I've had a number of intense and enjoyable experiences lately. I don't regret anything I've done, and I'll happily keep doing it. There is a missing element, though. Its absence is beginning to create an anxious sadness in me. I despise admitting it, but it's there, and I'm afraid that the longer I deny it, the worse I will feel.
I think that to feel better, I soon need to experience sex with someone who wants me. In other words, I miss having sex with someone who seeks intimacy with me; who is interested in more than rough or transgressive or exciting sex; who wants to share true intimacy, the kind it's difficult to experience without really knowing someone and wanting to make them feel good out of some measure of respect, tender regard, desire for communion. . . . And someone who wants me specifically -- not just because I'm the person who is willing and handy.
Don't get me wrong.

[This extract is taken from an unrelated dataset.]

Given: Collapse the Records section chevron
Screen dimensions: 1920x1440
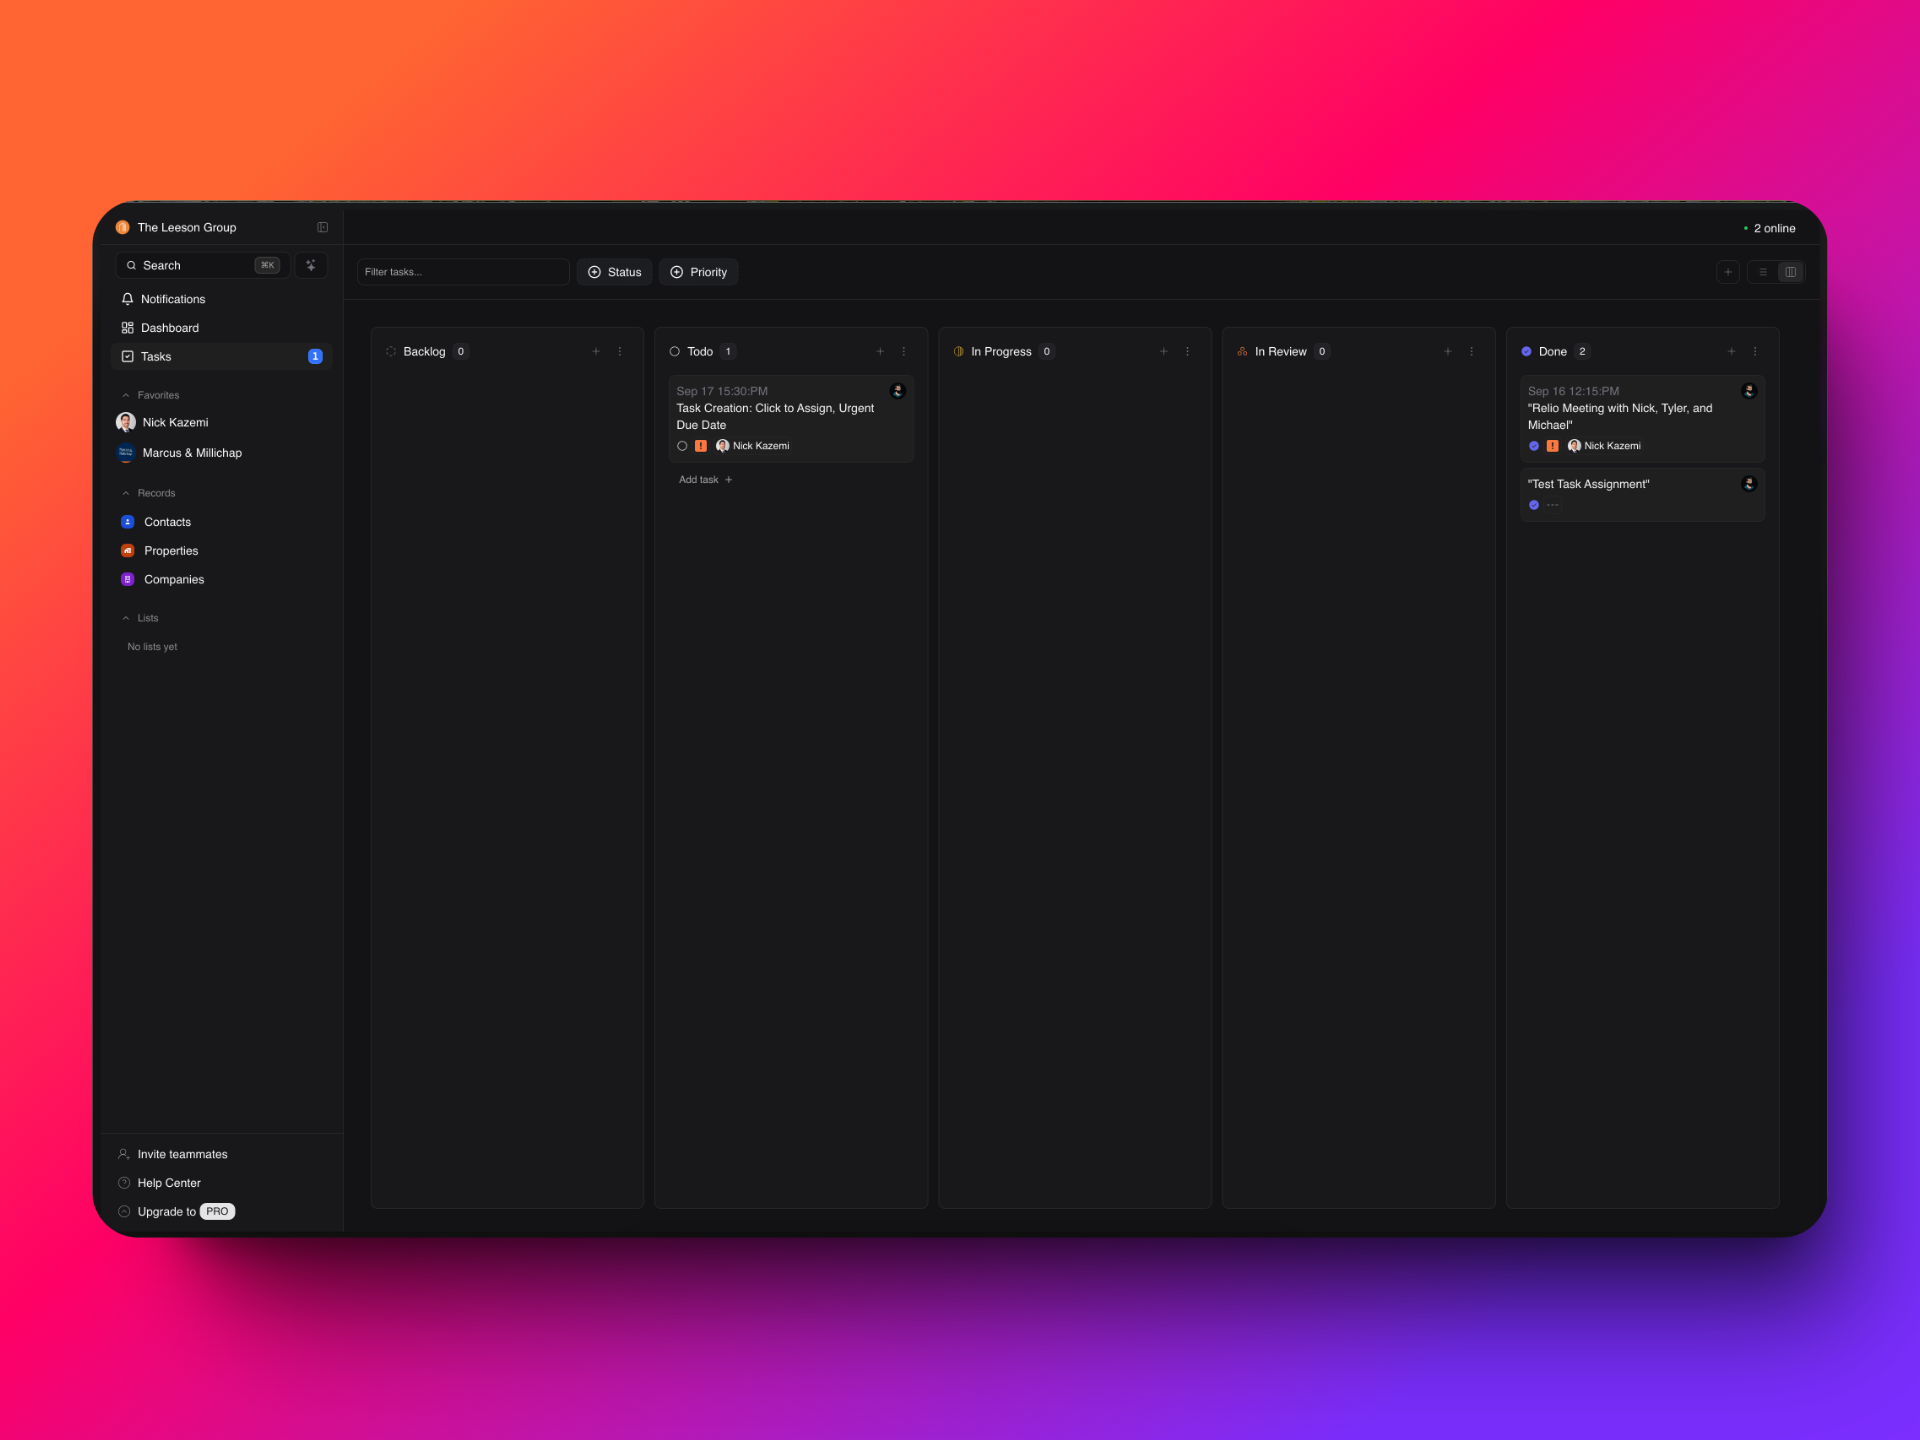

Casual sex has been great for me, and I don't want to stop. But I can't live on casual sex alone. I need more than that. If not always, at least occasionally. I suppose it's a sort of defeat to admit it. I didn't want to write it down or say it out loud, I know that much. It makes me feel weak, and I hate letting my insecurities show. I wish it were the case that I felt my inherent worth strongly enough that I never needed to have it affirmed by someone else. Apparently, it is not.
The real question is whether, in the absence of such a partner, I can deal with sex in other contexts. I have been able to so far. But this gnawing disquiet has crept in, and I don't know what to do to rid myself of it.
The photo is mine -- taken on the Kenai Peninsula in Alaska.